>>
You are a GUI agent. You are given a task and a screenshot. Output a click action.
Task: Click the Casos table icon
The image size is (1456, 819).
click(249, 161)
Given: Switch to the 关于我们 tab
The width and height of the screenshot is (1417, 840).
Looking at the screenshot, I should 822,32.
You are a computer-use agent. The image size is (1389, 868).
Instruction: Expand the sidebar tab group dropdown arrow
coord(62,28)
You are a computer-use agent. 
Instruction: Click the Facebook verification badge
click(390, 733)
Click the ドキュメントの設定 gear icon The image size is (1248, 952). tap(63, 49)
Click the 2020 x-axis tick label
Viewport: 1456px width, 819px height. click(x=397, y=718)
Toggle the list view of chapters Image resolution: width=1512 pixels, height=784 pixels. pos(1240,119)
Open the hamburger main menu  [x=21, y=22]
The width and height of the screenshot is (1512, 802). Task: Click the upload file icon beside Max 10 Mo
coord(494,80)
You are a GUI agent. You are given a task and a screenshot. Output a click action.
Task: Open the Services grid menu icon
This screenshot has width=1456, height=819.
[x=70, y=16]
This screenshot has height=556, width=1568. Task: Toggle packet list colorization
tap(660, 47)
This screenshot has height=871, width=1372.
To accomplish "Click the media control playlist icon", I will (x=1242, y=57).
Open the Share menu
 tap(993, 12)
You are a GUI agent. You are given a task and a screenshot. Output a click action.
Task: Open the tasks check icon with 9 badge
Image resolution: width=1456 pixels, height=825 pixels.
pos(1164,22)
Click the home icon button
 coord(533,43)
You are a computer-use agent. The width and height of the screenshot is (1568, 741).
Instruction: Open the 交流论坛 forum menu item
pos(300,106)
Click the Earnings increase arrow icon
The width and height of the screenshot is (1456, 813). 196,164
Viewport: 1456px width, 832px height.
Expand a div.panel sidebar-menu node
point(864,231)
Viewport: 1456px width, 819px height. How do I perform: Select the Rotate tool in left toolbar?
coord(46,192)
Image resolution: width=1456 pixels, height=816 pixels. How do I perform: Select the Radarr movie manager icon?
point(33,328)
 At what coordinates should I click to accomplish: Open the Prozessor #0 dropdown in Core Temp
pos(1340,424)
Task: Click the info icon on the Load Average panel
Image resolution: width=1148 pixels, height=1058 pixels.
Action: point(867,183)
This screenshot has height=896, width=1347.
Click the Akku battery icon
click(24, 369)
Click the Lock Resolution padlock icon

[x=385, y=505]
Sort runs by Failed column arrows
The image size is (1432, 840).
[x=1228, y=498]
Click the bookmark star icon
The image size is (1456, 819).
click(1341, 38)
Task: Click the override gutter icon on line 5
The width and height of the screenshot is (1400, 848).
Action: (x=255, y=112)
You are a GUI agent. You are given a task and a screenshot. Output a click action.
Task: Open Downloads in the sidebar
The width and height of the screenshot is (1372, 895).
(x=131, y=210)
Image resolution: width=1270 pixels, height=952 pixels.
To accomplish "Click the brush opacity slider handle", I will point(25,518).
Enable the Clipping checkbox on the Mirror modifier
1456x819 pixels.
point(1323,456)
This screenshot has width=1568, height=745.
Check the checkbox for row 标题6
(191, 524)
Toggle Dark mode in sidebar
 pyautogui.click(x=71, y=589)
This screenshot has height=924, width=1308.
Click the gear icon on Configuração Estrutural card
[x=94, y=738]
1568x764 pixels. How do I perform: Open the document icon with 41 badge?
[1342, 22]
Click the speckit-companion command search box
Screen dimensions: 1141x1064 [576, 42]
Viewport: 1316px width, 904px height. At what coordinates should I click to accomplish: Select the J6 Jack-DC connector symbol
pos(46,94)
<<
__Task requirements__: In the material above, how many lines include the word "computer"? State that number alone.

__Task response__: 3